I like the clean look and it has color. Very nice!
Such a great combo 🙂 — Tiny House Talk Team
Very nice tiny house… Beautiful even….! But is it worth 74 K, no way.. Why …? Because of it’s smart play on it’s color scheme… I don’t think paint cost that much, and I have been looking at subway tile for a couple of years now, but have been side tracked from having them installed in my bathroom for a while now…! So please tell me where this extravagant price tag comes in…? Because there is nothing in this house that commands a price tag of that magnitude… Get a grip builder, not everyone is fooled by your artistic flair….!
Although I’m all for inexpensive homes, I do think beauty/aesthetics/good “exterior” design does add a lot to a tiny home’s value. Bare bones is usually less expensive, but it takes a creative mind to make something truly lovely to look at 🙂 — Tiny House Talk Team
I am sorry but has everyone forgotten WHY we wanted to go tiny? Besides scaling down, a tiny price!!! Yes this is a nice one but I can buy a real house and property for this amount!!!!!

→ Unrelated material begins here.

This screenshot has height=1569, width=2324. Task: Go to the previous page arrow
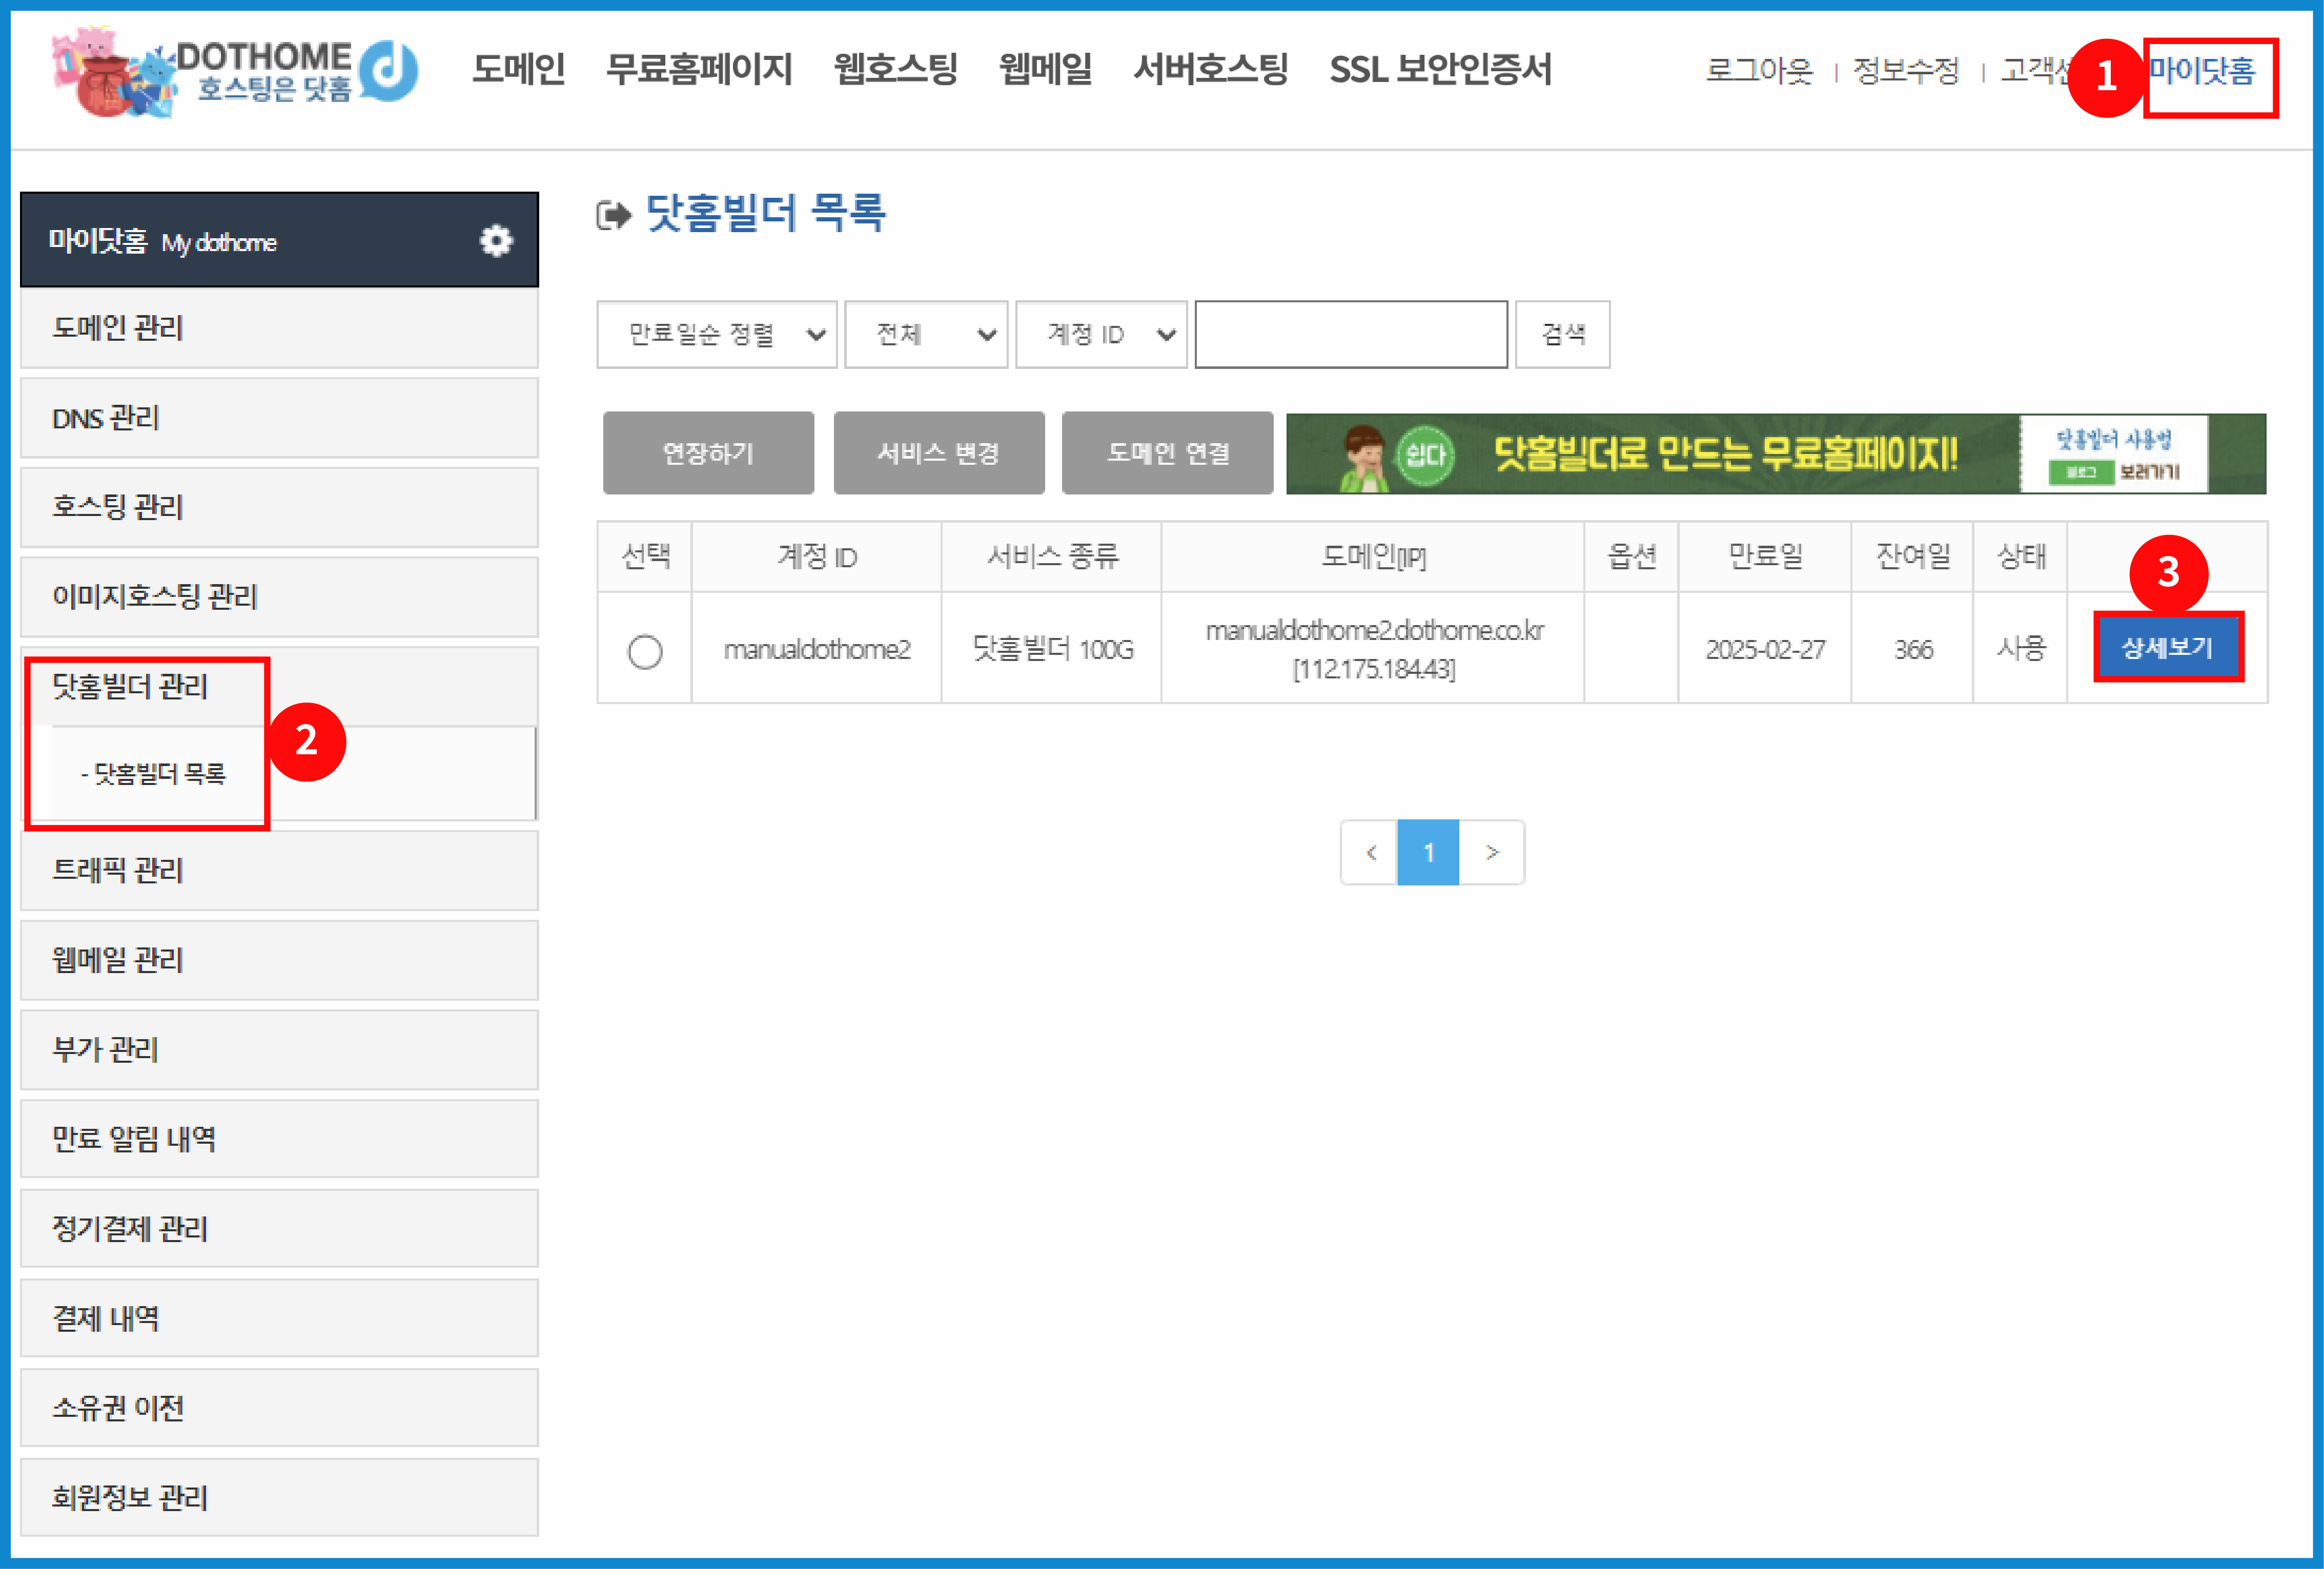1370,853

Although scaling down prices is certainly a reason some folks go tiny, others go tiny to reduce their carbon footprint, or to return to a simpler lifestyle, or to travel — Although those can all include small price tags, some folks might be willing to spend more if money isn’t their #1 concern in going tiny. — Tiny House Talk Team
Lots to like about this house… although I’m questioning the staircase design and a few other details, overall it’s got a lot going for it!
Yes I really loved this build. — Tiny House Talk Team
What width of shiplap was used? Normal-size houses usually use 6″ wide shiplap, but I wonder if a TH would use it in a smaller width due to proportion?
Great question. I’m sure the builders have those specs 🙂 — Tiny House Talk Team
Love the Murphy bed! Anything with a 1st floor bed, is on my list. The rest of the lay out is pretty wonderful as well….for me.
I think this design is the smartest I’ve seen based on my own personal needs. I love the downstairs bedroom with the Murphy bed for the extra living space when you’re not sleeping. I understand some people prefer a bigger kitchen, but personally I don’t need tons of counter space to prepare my simple meals. I’ll keep this model in mind if I continue to downsize. I already downsized a couple years ago, opting to build a small efficient house (1100 sq. ft.) on my own land. My cost to build was around $100,000.